Authors: Konrad K. Dabrowski, Peter Jonsson, Sebastian Ordyniak, George Osipov, and Magnus Wahlström

Published in: LIPIcs, Volume 351, 33rd Annual European Symposium on Algorithms (ESA 2025)


Abstract
We consider the Min-r-Lin(ℤ_m) problem: given a system S of length-r linear equations modulo m, find Z ⊆ S of minimum cardinality such that S-Z is satisfiable. The problem is NP-hard and UGC-hard to approximate in polynomial time within any constant factor even when r = m = 2. We focus on parameterized approximation with solution size as the parameter. Dabrowski, Jonsson, Ordyniak, Osipov and Wahlström [SODA-2023] showed that Min-r-Lin(ℤ_m) is in FPT if m is prime (i.e. ℤ_m is a field), and it is W[1]-hard if m is not a prime power. We show that Min-r-Lin(ℤ_{pⁿ}) is FPT-approximable within a factor of 2 for every prime p and integer n ≥ 2. This implies that Min-2-Lin(ℤ_m), m ∈ ℤ^+, is FPT-approximable within a factor of 2ω(m) where ω(m) counts the number of distinct prime divisors of m. The high-level idea behind the algorithm is to solve tighter and tighter relaxations of the problem, decreasing the set of possible values for the variables at each step.
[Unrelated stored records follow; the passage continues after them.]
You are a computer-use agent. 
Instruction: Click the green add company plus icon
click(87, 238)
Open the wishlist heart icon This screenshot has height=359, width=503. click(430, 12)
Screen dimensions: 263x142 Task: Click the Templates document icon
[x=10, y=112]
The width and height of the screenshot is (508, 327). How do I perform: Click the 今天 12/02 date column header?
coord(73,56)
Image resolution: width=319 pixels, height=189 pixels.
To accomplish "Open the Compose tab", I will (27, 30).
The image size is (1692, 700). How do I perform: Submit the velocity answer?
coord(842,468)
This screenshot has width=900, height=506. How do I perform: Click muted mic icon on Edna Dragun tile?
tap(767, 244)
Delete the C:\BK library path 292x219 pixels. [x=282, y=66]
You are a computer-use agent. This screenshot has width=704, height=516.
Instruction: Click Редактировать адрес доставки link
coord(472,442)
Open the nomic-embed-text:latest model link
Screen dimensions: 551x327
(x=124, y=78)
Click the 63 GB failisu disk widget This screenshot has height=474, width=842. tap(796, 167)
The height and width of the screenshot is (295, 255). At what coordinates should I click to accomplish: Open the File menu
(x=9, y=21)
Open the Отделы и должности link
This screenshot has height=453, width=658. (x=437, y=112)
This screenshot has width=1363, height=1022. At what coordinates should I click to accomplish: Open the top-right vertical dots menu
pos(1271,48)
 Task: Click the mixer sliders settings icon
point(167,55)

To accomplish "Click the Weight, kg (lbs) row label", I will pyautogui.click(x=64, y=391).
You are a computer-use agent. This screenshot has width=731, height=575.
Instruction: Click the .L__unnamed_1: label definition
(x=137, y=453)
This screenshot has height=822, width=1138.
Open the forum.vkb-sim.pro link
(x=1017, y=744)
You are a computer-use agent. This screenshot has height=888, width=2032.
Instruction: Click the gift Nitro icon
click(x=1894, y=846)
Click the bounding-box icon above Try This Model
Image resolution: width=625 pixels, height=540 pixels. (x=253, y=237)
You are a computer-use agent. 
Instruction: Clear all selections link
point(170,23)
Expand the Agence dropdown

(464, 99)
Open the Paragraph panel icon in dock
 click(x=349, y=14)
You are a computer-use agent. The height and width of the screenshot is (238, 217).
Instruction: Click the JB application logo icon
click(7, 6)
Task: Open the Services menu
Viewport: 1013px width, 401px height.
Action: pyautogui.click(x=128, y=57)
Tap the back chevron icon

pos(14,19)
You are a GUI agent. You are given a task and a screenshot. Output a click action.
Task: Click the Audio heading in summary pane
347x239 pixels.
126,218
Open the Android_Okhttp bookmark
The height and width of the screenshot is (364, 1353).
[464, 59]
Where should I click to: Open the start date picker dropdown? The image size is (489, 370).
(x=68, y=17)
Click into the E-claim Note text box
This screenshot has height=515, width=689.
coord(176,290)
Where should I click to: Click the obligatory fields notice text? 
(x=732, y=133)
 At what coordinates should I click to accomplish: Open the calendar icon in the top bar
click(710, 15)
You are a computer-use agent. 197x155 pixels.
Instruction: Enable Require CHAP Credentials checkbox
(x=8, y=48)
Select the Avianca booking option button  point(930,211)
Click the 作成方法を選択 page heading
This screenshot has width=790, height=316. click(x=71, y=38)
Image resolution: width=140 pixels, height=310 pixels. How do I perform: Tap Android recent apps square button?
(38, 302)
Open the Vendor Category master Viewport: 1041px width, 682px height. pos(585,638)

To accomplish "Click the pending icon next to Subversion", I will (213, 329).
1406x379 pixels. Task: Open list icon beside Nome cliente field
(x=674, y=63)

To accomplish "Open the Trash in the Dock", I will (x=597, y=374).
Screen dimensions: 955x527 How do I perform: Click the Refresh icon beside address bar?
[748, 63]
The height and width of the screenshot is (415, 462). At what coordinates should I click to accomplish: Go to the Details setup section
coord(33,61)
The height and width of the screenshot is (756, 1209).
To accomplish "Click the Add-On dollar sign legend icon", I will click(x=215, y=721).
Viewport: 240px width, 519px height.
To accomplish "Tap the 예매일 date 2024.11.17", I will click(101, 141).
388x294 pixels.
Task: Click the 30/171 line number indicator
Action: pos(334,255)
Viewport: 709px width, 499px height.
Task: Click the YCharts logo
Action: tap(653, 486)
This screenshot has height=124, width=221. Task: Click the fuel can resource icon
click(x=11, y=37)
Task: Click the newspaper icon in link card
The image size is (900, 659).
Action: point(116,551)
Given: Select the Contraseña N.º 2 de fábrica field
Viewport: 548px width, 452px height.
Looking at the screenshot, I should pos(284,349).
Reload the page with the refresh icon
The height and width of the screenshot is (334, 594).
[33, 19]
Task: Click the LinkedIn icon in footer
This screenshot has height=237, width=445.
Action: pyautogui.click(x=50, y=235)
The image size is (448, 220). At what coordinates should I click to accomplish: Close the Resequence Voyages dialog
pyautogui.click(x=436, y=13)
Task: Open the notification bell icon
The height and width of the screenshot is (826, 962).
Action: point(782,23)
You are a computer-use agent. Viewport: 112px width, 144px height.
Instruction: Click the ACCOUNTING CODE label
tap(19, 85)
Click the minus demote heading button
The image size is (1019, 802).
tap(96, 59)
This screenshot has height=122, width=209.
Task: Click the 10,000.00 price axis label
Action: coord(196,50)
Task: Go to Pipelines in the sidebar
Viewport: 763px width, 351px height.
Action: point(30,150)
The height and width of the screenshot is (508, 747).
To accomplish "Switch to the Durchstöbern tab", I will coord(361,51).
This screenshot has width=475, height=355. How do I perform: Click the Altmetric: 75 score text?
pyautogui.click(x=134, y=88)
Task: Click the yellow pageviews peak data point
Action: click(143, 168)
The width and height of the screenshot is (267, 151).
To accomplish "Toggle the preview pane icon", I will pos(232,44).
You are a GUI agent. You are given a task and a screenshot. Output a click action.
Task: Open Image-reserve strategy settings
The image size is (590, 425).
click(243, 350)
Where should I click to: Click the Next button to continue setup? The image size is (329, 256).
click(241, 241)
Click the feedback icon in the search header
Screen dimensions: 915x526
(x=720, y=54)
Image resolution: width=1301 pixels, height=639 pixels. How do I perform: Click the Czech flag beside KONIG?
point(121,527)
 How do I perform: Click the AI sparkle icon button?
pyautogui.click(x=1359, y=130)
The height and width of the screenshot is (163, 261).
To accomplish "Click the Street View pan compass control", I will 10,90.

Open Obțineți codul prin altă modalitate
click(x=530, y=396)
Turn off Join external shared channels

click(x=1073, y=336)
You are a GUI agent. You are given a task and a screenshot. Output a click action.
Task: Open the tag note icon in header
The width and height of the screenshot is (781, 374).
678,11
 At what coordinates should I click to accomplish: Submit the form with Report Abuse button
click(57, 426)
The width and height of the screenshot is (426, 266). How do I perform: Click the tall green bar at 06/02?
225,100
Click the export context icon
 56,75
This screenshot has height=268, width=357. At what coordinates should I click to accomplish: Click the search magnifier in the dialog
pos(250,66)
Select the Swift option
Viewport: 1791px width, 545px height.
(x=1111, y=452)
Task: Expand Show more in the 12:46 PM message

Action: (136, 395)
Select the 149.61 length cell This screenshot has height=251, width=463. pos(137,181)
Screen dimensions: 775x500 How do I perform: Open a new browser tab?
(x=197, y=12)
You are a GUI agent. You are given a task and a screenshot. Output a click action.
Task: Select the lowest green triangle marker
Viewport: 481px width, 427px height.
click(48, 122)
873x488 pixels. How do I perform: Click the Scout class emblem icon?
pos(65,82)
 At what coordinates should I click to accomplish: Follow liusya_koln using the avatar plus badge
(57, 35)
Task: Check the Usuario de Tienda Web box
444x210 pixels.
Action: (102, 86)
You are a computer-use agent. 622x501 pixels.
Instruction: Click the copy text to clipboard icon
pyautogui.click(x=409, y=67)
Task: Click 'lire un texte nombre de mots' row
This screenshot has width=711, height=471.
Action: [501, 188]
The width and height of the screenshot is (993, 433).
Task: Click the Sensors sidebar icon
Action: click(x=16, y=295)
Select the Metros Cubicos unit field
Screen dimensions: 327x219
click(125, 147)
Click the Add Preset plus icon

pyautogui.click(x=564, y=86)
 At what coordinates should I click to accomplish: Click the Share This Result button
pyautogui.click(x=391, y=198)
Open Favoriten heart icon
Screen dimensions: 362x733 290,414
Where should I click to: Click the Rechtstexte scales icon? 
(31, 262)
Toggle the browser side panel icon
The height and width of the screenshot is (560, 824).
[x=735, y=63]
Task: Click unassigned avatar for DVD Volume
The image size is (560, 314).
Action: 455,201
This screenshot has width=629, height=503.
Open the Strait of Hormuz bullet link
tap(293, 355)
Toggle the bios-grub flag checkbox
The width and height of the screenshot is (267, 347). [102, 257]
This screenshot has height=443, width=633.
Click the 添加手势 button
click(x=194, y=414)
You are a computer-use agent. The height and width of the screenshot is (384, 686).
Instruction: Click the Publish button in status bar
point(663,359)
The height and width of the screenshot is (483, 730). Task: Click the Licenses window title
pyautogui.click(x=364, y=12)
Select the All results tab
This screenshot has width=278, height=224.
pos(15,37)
When working over ℤ_{pⁿ} and viewing the values in base-p, one can roughly think of a relaxation as fixing the number of trailing zeros and the least significant nonzero digits of the values assigned to the variables. To solve the relaxed problem, we construct a certain graph where solutions can be identified with a particular collection of cuts. The relaxation may hide obstructions that will only become visible in the next iteration of the algorithm, which makes it difficult to find optimal solutions. To deal with this, we use a strategy based on shadow removal [Marx & Razgon, STOC-2011] to compute solutions that (1) cost at most twice as much as the optimum and (2) allow us to reduce the set of values for all variables simultaneously. We complement the algorithmic result with two lower bounds, ruling out constant-factor FPT-approximation for Min-3-Lin(R) over any nontrivial ring R and for Min-2-Lin(R) over some finite commutative rings R.

Cite as

Konrad K. Dabrowski, Peter Jonsson, Sebastian Ordyniak, George Osipov, and Magnus Wahlström. Parameterized Approximability for Modular Linear Equations. In 33rd Annual European Symposium on Algorithms (ESA 2025). Leibniz International Proceedings in Informatics (LIPIcs), Volume 351, pp. 88:1-88:15, Schloss Dagstuhl – Leibniz-Zentrum für Informatik (2025)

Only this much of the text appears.